■ Written exercise 1 ■
Reproduce the part of the BAL ratings article starting with "Here are three" and going on through "up to BAL 40.".
■ Written exercise 2 ■
In the BAL ratings article, what core are Hume Doors & Timber's residential doors built around?

[START Source extract]

Australians love building near the bush – and with timber. Thankfully, products with high BAL ratings take the anxiety out of this combination for everyone.
You’d be hard pressed to find anyone these days who disagrees with the idea of BAL ratings. Has a whinge about how hard it can be to get a building certified under them? Sure. Worries about added costs when building in a high BAL-rated area? Absolutely. But the basic idea of building to suit the fire risk of the area is one that most Australians accept as common sense.
The quibbles are real, though. Particularly when it comes to using timber in houses –which is the rightly preferred building method across most of the country. Meeting BAL compliance can be difficult. Happily, some of the country’s leading timber product manufacturers have been investing in products or testing existing products to ensure they can be used in areas with a high bushfire attack level rating. Some have spent years perfecting an idea, while for at least one, it was a happy side effect of another piece of research and development.
Here are three products designed to help lower fire risk – and the ways in which they came into being.
Guarding the portals
In most bushfires, it’s not the house burning down that kills people, it’s the heat and smoke generated by the fire itself or by your home’s contents burning. During a bushfire, windows and doors are points of weakness, as they can allow enough heat to pass through for the inside of the home to become too hot for humans, or hot enough for synthetic furnishings to self-combust. Poorly designed frames can also melt, allowing more smoke and heat entry.
Recently, Hume Doors & Timber has taken the technology it developed for the fire doors it sells to commercial customers and repackaged it into a series of doors for home use in areas rated up to BAL 40.
“They’re based around the same vermiculite core that we use commonly in the commercial sector for our fire-rated products,” says Ian Sengstock, marketing manager at Hume Doors & Timber.
“Fire doors are legally required for warehouses, shopping complexes, multi-residential buildings and the like; we’ve been in that space for many years now and growing in that area. There are very stringent parameters around what you can do in those types of buildings. So we have had no choice but to be very rigorous with our R&D over the years, which does cost, but the upside of that is we can use the same technology in our residential product.”
A few years ago, Hume started its residential range, reasoning that the need was every bit as pressing for homeowners as for commercial clients. “We saw there was a hole in the market and we want to make sure that we could provide doors up to BAL 40, which in certain regional and rural areas is a very common rating,” Sengstock says.

[END Source extract]
[START Data section]

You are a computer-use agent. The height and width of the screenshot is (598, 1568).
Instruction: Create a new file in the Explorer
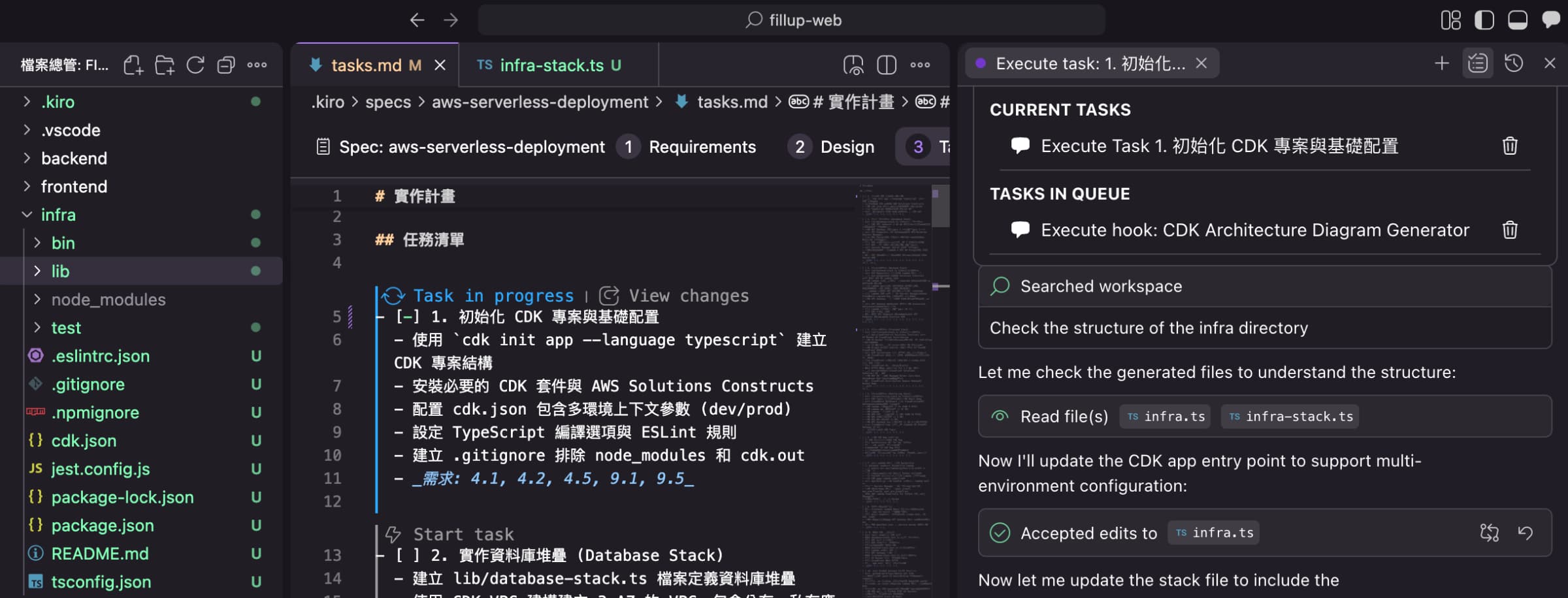(x=133, y=65)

[END Data section]

■ Complete output 1 ■
Here are three products designed to help lower fire risk – and the ways in which they came into being.
Guarding the portals
In most bushfires, it’s not the house burning down that kills people, it’s the heat and smoke generated by the fire itself or by your home’s contents burning. During a bushfire, windows and doors are points of weakness, as they can allow enough heat to pass through for the inside of the home to become too hot for humans, or hot enough for synthetic furnishings to self-combust. Poorly designed frames can also melt, allowing more smoke and heat entry.
Recently, Hume Doors & Timber has taken the technology it developed for the fire doors it sells to commercial customers and repackaged it into a series of doors for home use in areas rated up to BAL 40.

■ Complete output 2 ■
A vermiculite core, the same one Hume uses in its commercial fire-rated products.